Trial balloon? Maybe if they get away with it, the next thing we see will be these parasites applying the same to *all* medical procedures: "Your open-heart surgery took longer than our guidelines? Piss off; no money for *you*!"
Maybe the recent assassination of the United Healthcare CEO was the result of a misidentification...

Anonymous said...

Connecticut state comptroller says anthem has reversed its decision in that state, per fox61 news. Hope so, anesthesiologists are not overpaid IMHO, worked as a scrub tech in Dallas during the 70s.
Rick m

Anonymous said...

I am a retired anesthesiologist, and there’s no way on earth I would go back!

lpdbw said...

Anesthesiologists contributed to this. Many surgeons get paid a flat rate for the surgery, but anesthesiologists bill by the minute. In some cases, for some insurers, if a surgery takes longer than expected, the surgeon gets a lower per-hour pay, and the anesthesiologist gets more money.

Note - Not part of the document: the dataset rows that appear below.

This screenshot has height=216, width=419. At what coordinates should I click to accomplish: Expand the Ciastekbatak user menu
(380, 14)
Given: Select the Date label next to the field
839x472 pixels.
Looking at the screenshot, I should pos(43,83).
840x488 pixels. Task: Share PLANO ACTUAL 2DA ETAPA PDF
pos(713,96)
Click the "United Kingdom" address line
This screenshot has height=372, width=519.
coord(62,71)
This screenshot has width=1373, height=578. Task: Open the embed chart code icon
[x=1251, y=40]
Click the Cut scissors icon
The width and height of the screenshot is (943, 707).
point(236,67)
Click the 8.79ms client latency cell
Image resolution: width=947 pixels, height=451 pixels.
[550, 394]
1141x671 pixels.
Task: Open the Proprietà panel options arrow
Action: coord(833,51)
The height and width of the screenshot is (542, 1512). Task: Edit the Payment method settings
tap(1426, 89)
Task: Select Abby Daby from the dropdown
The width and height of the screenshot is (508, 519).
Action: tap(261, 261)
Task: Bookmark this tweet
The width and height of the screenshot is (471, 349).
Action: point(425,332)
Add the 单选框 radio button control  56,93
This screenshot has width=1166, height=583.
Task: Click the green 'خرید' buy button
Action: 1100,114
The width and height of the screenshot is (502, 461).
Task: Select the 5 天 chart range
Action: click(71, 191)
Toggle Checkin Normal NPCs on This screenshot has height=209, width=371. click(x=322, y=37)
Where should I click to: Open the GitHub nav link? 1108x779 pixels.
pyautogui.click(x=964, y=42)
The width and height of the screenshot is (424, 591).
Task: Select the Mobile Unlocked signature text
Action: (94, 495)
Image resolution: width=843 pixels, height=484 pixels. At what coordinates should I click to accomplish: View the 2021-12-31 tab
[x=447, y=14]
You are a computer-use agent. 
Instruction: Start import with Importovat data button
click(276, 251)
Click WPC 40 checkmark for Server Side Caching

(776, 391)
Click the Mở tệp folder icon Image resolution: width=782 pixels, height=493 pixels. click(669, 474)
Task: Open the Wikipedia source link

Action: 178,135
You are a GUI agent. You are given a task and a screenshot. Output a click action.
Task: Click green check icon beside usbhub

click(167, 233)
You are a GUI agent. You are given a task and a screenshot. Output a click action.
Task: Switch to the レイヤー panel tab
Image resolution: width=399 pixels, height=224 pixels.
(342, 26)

Also, anesthesiologists often run multiple patients in multiple operating rooms at the same time, so they can double or triple bill their time.

Anonymous said...

One has to wonder if this is the result of a small number of anesthesiologists who pad their hours when billing insurance. Rather than making the effort to prove fraud against the few, they create a rule that affects all, much like politicians do in regards to criminals and resulting gun laws.

michigan doug said...

Any kind of surgery when you include all the preop tests is gonna put you over the max out of pocket on most insurance plans so it seems like a nonissue.

HMS Defiant said...

My grandfather and uncles used a nurse anesthetist forever and they all used to laugh at the idea of anyone needing an MD to pass gas.

Dan said...

Medical billing and insurance are like military tech. Innovation followed by counter innovation. Doctors and healthcare organizations find creative and often dishonest ways to bill for services then insurers counter by setting arbitrary limits on reimbursement...often in violation of the insureds specified coverage. And the game continues with the actual patients the ones doing the suffering.

lynn said...

This does not bode well for the future of surgery.

LSWCHP said...

This is how the CEOs of health insurance companies end up getting shot in the street by calm and purposeful men.

Anonymous said...

This

Maniac said...

People are getting fed up:

https://www.yahoo.com/news/americans-little-sympathy-murdered-health-223930677.html

Rob said...

The American Medical Industry continues to push profits!

Gerry said...

One thing you failed to mention Peter is how fast the surgeon works defines how long the patient needs anesthesia. When my neighbor who is a nurse anesthetist found who was going to work on my wife he was not happy. The orthopedic surgeon works at a snail's pace meaning the patient is out longer than desirable. This increases risks to the patient and a longer recovery time after surgery. The anesthetist has no control over the time factor.

Robert said...

Kinda OT: Doing X-ray in the OR, I glanced over to the anesthetist. Everything must've been going smoothly as he had the patient's chart on his clipboard flipped all the way to the end to do his crossword puzzle.

Anonymous said...

I have no reference point for anesthesiology issues specifically, but I used to practice as an insurance defense attorney, meaning the insurance companies hired my firm to represent the companies’ insureds. This proposed policy change, while walked back, doesn’t surprise me in the least. Insurance companies create their guidelines in order to pay as little as necessary. It was maddening while trying to bill for law practice. It would be worse to be capped when the time required is largely out of the practitioner’s control.